Lo spazio lavorativo va quindi creato grazie a un insieme di policy, processi, e tool. I manager devono quindi imparare, assieme all’organizzazione, come poter creare un ambiente di lavoro remoto efficiente. Uno degli elementi chiave qui è la trasparenza: c’è un motivo per cui gli uffici moderni hanno molte meeting room e favoriscono gli incontri fra le persone. I tool digitali sono purtroppo spesso configurati in modo da essere “locked down”, cosa che crea molti problemi di comunicazione: dover sempre chiedere accesso a un documento, trovare sempre un link che porta a una pagina non accessibile, dove ripetere più e più volte lo stesso messaggio perché l’originale è accessibile solo a un team.
Questo è l’equivalente di lavorare in un ufficio dove ogni persona lavora in una stanza isolata e separata, dover ogni informazione richiede di dover andare in un ufficio, trovare la porta sempre chiusa, e dover trovare la persona giusta per accedere. È assurdo in uno spazio fisico, ma purtroppo è il default per molti tool digitali. Questo va cambiato.

Lo spazio sociale diventa a sua volta una componente essenziale che non può più essere lasciata implicita in ambienti di lavoro remoti. Ci sono ancora purtroppo molti manager che pensano che il lavoro sia solo lavoro, e quindi la loro attenzione va posta solo agli aspetti produttivi. Questo approccio in passato funzionava proprio grazie al fatto che qualcun altro ha creato gli spazi fisici di socializzazione implicita. Nel digitale, il manager deve prendere iniziativa in modo esplicito: come posso far connettere le persone nel mio team? Come posso creare un rapporto di fiducia? Come posso fare emergere aspetti delle persone?

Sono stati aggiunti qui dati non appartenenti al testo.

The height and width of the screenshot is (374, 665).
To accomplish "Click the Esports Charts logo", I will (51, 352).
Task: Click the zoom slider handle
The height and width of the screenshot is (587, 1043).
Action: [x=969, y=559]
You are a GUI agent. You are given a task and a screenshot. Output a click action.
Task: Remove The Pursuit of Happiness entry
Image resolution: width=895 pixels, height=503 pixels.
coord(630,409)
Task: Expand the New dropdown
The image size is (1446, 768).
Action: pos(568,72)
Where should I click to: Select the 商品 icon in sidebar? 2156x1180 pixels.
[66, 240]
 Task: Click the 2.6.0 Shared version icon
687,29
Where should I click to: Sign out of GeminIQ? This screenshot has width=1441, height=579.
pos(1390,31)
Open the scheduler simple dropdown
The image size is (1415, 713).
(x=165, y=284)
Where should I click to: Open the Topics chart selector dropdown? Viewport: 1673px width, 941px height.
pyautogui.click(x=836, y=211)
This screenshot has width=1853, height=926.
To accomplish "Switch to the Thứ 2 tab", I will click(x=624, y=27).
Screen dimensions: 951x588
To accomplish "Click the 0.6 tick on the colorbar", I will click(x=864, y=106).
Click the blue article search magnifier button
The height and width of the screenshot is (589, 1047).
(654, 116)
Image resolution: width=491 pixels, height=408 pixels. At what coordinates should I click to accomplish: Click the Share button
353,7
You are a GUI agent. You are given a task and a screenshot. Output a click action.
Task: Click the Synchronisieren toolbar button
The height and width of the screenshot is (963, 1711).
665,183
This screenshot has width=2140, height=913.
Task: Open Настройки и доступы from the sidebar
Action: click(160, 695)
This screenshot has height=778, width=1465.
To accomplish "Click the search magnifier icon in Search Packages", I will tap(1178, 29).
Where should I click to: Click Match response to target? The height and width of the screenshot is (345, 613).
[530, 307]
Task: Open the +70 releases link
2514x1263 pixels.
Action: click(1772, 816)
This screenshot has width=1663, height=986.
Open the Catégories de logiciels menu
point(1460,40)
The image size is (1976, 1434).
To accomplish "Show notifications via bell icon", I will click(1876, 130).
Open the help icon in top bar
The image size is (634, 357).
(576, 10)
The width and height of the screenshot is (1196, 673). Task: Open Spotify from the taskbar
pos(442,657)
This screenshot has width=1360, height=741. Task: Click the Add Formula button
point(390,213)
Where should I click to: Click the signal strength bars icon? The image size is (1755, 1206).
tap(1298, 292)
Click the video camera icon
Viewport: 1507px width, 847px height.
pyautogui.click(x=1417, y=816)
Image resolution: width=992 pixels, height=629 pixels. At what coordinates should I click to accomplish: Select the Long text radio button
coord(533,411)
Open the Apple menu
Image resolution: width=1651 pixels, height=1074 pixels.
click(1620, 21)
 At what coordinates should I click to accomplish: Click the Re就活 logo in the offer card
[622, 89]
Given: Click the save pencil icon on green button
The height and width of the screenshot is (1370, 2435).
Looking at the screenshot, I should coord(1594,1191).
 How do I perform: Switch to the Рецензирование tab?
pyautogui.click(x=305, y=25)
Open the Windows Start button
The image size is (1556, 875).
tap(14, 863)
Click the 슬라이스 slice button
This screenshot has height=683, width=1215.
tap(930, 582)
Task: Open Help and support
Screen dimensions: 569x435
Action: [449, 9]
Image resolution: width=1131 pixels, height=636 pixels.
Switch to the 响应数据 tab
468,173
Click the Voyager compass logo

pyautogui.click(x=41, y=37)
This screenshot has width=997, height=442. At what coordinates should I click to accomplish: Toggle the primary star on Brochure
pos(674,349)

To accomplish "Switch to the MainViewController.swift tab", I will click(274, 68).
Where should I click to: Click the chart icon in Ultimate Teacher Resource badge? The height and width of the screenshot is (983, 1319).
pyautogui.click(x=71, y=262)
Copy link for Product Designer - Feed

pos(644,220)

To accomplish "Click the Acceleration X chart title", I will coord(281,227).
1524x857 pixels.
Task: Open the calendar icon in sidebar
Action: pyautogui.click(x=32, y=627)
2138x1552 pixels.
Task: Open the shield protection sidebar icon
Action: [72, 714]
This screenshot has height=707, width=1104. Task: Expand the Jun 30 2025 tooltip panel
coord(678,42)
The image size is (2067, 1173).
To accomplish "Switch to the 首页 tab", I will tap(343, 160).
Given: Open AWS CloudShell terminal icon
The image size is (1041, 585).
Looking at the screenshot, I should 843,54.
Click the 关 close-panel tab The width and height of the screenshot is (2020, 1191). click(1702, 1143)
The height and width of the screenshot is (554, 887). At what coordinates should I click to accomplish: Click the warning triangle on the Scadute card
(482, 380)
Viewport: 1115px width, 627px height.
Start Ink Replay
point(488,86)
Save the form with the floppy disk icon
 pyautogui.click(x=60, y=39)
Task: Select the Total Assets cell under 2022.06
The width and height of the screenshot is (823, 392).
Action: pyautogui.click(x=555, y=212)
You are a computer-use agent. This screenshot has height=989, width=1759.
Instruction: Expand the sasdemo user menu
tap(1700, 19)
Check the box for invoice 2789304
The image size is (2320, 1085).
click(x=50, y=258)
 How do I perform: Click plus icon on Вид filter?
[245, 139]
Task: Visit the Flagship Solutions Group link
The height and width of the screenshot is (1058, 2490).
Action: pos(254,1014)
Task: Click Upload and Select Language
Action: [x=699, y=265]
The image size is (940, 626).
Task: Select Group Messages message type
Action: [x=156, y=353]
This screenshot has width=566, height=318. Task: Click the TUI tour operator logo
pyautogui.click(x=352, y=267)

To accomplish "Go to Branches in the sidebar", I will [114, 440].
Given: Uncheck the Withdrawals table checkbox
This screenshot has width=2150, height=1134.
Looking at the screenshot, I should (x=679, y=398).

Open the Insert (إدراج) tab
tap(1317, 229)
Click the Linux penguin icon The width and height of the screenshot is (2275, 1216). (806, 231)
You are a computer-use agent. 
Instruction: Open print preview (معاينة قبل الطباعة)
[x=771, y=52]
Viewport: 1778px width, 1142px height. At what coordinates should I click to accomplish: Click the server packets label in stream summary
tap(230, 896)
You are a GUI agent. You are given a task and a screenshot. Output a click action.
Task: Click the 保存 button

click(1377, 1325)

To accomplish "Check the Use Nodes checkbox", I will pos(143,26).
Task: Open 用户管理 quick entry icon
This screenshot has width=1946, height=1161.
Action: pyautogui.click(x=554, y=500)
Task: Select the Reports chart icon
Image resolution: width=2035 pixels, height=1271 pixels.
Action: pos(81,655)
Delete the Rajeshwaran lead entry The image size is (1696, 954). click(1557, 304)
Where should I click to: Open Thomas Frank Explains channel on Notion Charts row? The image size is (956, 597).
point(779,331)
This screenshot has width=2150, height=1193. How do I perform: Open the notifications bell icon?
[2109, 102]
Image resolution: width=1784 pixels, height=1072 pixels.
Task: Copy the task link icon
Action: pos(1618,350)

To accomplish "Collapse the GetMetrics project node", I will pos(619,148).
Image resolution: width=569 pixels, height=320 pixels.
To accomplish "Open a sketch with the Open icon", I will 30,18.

Ritornando all’astrazione, questo è l’equivalente del chiedersi quale sia il momento di break di un team che precedentemente andava a prendere un caffè assieme, o che usciva a pranzo assieme, e così via. Questi momenti magari precedentemente sottovalutati sono essenziali, e sostituirli diventa una delle priorità di una organizzazione remote first – sia a livello globale, che a livello di team individuali.

La combinazione degli spazi lavorativi virtuali e gli spazi sociali virtuali diventa quindi la chiave per creare un ambiente di lavoro produttivo, sano e umano. Un’azienda che è in grado di assumere persone remote, che è remote first, e che crea il giusto livello di prossimità virtuale, avrà posto tutte le fondamenta necessarie per ottenere i migliori talenti e quindi avere, oggi, un grosso vantaggio competitivo sul mercato.